* _Exercise objective_
In full and without change, transcribe the records below.

* _Records for the exercise_

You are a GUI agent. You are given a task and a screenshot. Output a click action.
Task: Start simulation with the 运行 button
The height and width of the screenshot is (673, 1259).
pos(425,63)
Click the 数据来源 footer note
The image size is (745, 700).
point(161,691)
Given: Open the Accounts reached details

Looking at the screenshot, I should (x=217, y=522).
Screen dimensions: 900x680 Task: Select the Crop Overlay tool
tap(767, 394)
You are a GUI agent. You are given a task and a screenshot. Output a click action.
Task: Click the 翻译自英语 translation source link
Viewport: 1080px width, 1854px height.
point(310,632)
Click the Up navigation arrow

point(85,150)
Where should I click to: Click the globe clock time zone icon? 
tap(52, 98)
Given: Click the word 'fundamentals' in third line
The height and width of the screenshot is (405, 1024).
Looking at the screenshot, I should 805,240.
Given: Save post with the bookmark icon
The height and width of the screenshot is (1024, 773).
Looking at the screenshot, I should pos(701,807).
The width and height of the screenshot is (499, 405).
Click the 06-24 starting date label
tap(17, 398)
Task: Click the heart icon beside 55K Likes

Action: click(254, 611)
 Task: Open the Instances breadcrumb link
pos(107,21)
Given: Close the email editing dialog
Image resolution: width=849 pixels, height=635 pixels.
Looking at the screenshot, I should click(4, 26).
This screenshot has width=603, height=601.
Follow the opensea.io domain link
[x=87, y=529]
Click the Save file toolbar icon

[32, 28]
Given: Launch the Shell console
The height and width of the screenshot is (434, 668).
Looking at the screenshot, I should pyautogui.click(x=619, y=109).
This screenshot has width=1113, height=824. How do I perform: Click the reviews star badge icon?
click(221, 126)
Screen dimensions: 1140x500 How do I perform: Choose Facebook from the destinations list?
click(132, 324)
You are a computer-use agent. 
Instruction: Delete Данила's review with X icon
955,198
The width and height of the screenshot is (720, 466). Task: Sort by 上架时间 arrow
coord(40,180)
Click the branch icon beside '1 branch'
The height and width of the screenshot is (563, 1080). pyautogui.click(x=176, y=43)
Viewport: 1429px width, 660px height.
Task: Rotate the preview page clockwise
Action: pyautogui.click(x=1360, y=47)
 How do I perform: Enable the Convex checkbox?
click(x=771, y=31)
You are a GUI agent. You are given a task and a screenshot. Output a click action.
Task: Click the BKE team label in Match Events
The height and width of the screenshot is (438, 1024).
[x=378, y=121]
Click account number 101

* _Response for this exercise_
You are a GUI agent. You are given a task and a screenshot. Output a click action.
Task: Start simulation with the 运行 button
The height and width of the screenshot is (673, 1259).
pos(425,63)
Click the 数据来源 footer note
The image size is (745, 700).
point(161,691)
Given: Open the Accounts reached details

Looking at the screenshot, I should (x=217, y=522).
Screen dimensions: 900x680 Task: Select the Crop Overlay tool
tap(767, 394)
You are a GUI agent. You are given a task and a screenshot. Output a click action.
Task: Click the 翻译自英语 translation source link
Viewport: 1080px width, 1854px height.
point(310,632)
Click the Up navigation arrow

point(85,150)
Where should I click to: Click the globe clock time zone icon? 
tap(52, 98)
Given: Click the word 'fundamentals' in third line
The height and width of the screenshot is (405, 1024).
Looking at the screenshot, I should 805,240.
Given: Save post with the bookmark icon
The height and width of the screenshot is (1024, 773).
Looking at the screenshot, I should pos(701,807).
The width and height of the screenshot is (499, 405).
Click the 06-24 starting date label
tap(17, 398)
Task: Click the heart icon beside 55K Likes

Action: click(254, 611)
 Task: Open the Instances breadcrumb link
pos(107,21)
Given: Close the email editing dialog
Image resolution: width=849 pixels, height=635 pixels.
Looking at the screenshot, I should click(4, 26).
This screenshot has width=603, height=601.
Follow the opensea.io domain link
[x=87, y=529]
Click the Save file toolbar icon

[32, 28]
Given: Launch the Shell console
The height and width of the screenshot is (434, 668).
Looking at the screenshot, I should pyautogui.click(x=619, y=109).
This screenshot has width=1113, height=824. How do I perform: Click the reviews star badge icon?
click(221, 126)
Screen dimensions: 1140x500 How do I perform: Choose Facebook from the destinations list?
click(132, 324)
You are a computer-use agent. 
Instruction: Delete Данила's review with X icon
955,198
The width and height of the screenshot is (720, 466). Task: Sort by 上架时间 arrow
coord(40,180)
Click the branch icon beside '1 branch'
The height and width of the screenshot is (563, 1080). pyautogui.click(x=176, y=43)
Viewport: 1429px width, 660px height.
Task: Rotate the preview page clockwise
Action: pyautogui.click(x=1360, y=47)
 How do I perform: Enable the Convex checkbox?
click(x=771, y=31)
You are a GUI agent. You are given a task and a screenshot. Output a click action.
Task: Click the BKE team label in Match Events
The height and width of the screenshot is (438, 1024).
[x=378, y=121]
Click account number 101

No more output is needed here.